Mural sebuah ekspresi batin masyarakat. Saya jadi ingat sebuah ungkapan, “Jika jurnalisme dibungkam sastra harus bicara.  Ungkapan itu menngungkapkan betapa bentuk pembungkaman dan perbedaan pendapat masih terjadi. Tetapi selalu ada saja cara orang untuk menyampaikan pendapatnya.
Jika menyampaikan pendapat terhambat maka Mural perlu bicara. Begitu pesan yang bisa jadi dipetik dari kasus mengapa Mural sampai muncul. Apakah tidak ada jalan untuk menyampaikan perbedaan pendapat di masyarakat? Mural menjadi bukti bahwa saluran pesan sudah sedemikian buntu.
Saat elite politik menyampaikan pesan jika ada kritikan, saran, silakan disampaikan langsung. Apakah semudah itu? Membuat Mural saja bermasalah apalagi berbicara langsung dengan menyampaikan pendapat? Dalam kondisi begini, risiko besar akan dihadapi mereka yang menyampaikan perbedaan pendapat.
Inti pesan yang disampaikan elite politik kadang terletak pada apa yang tidak diucapkan.

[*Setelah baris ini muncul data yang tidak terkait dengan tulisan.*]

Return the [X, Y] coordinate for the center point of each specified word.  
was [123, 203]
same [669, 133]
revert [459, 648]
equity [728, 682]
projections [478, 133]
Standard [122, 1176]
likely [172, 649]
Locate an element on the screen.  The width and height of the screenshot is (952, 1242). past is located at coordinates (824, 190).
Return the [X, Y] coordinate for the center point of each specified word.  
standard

Jika ada seseorang calon presiden mengatakan, “Saya akan memberantas korupsi. Saya akan memperkuat KPK. Saya rindu dikritik. Saya kangen didemo”.

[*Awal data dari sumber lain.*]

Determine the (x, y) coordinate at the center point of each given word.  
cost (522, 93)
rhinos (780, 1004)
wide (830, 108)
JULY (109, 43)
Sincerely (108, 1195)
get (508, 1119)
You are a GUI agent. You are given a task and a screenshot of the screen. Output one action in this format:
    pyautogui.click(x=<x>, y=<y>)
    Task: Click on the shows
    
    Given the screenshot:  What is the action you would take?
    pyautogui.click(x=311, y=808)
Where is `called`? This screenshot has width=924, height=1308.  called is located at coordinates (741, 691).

Maka kita perlu paham bahwa ada pesan lain yang bertolakbelakang dengan yang sedang diucapkan. Bisa jadi itu justru inti    pesannya. Coba Anda buka-buka kembali video atau berita terkait dengan ucapan kandidat presiden. Apa yang dijanjikan? Apa yang pernah diucapkan? Tak terkecuali dengan kandidat setingkat anggota dewan. Jika sudah menjadi pejabat semua akan menjadi lain.

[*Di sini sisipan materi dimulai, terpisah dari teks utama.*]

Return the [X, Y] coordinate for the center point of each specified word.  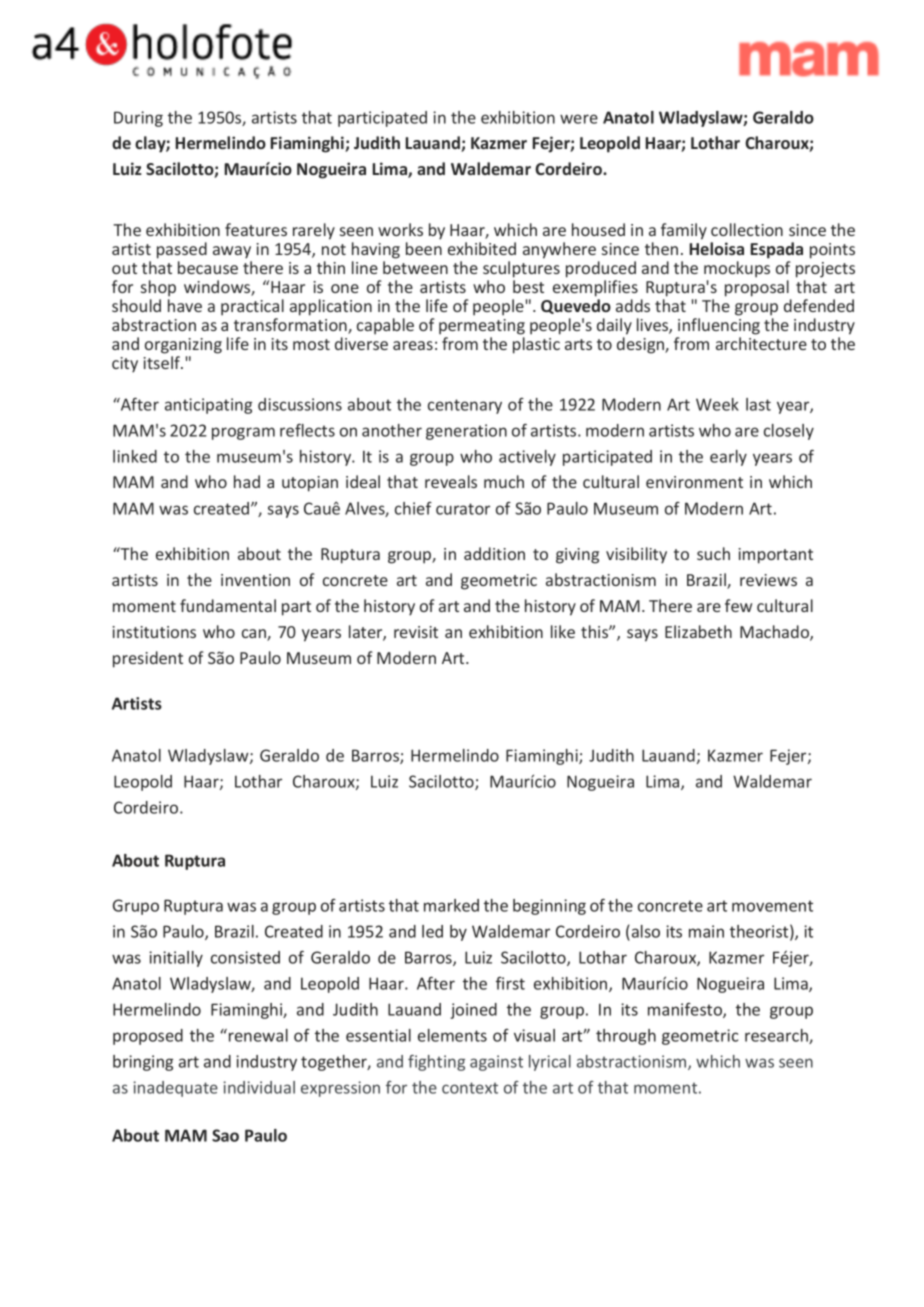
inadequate [176, 1089]
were [579, 119]
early [728, 458]
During [138, 119]
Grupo [136, 907]
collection [747, 229]
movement [772, 906]
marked [451, 905]
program [243, 433]
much [504, 481]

Ini tidak bermaksud bahwa saya mendorong Anda curiga. Tidak. Sebagai makhluk yang berpikir kita hanya perlu cermat dan cerdas melihat bahasa politik elite politik. Pelajarannya biar kita tidak dibohongi oleh bahasa pejabat. Dalam bahasa anak muda, “Biar kita tidak di prank berkali-kali”.
Teror Ketakutan
Penghapusan Mural yang sarat dengan kritik sosial sebenarnya tak lain bentuk teror ketakutan pada masyarakat. Bahwa mereka yang menghapus sedang memberikan pesan bahwa, “Jangan berani-berani berbeda pendapat. Semua akan sengsara pada akhirnya”.
Kalau tidak sedang menebar teror mengapa takut dengan Mural? Apakah Mural sedemikian menakutkan dan akan menjadi rongrongan kekuasaan? Kalau memang kekuasaan sedang berjalan tidak pada tempatnya mengapa risih dengan kritikan?
Setiap orang punya cara menyampaikan kritik dan saran. Ada yang senang dengan demonstrasi. Ada yang sedang dengan menulis. Ada yang hobi menggambar Mural. Semua adalah penyampaian pendapat. Itu semua dijamin dalam negara demokrasi. Jika tidak ada jaminan atas perbedaan pendapat, nyata bahwa demokrasi di negara ini memang sedang diinjak-injak. Tentu kata-kata ini tak menyenangkan bagi para pendukung dan pembela pemerintah. Itu sudah wajar dan lumrah. Karena memang mereka bekerja untuk itu.
Mural bisa dihapus tetapi kegelisahan, keinginan untuk berubah dan upaya menyampaikan kritik tidak akan pernah terhapus dalam dada masyarakat. Dua Mural dihapus nanti akan segera muncul Mural-mural yang lain. Menekan setiap perbedaan, termasuk menghapus Mural, sama saja menumbuhkan semangat perlawanan yang kian militan di masyarakat. Apakah ini yang sedang dikehendaki?
Jangan sampai revolusi mental yang diteriakkan pemerintah berubah menjadi revolusi mural. Mural-mural itu bisa jadi akan hidup dan berjalan dengan membawa spanduk, teriakan, protes untuk menyampaikan kegelisahan.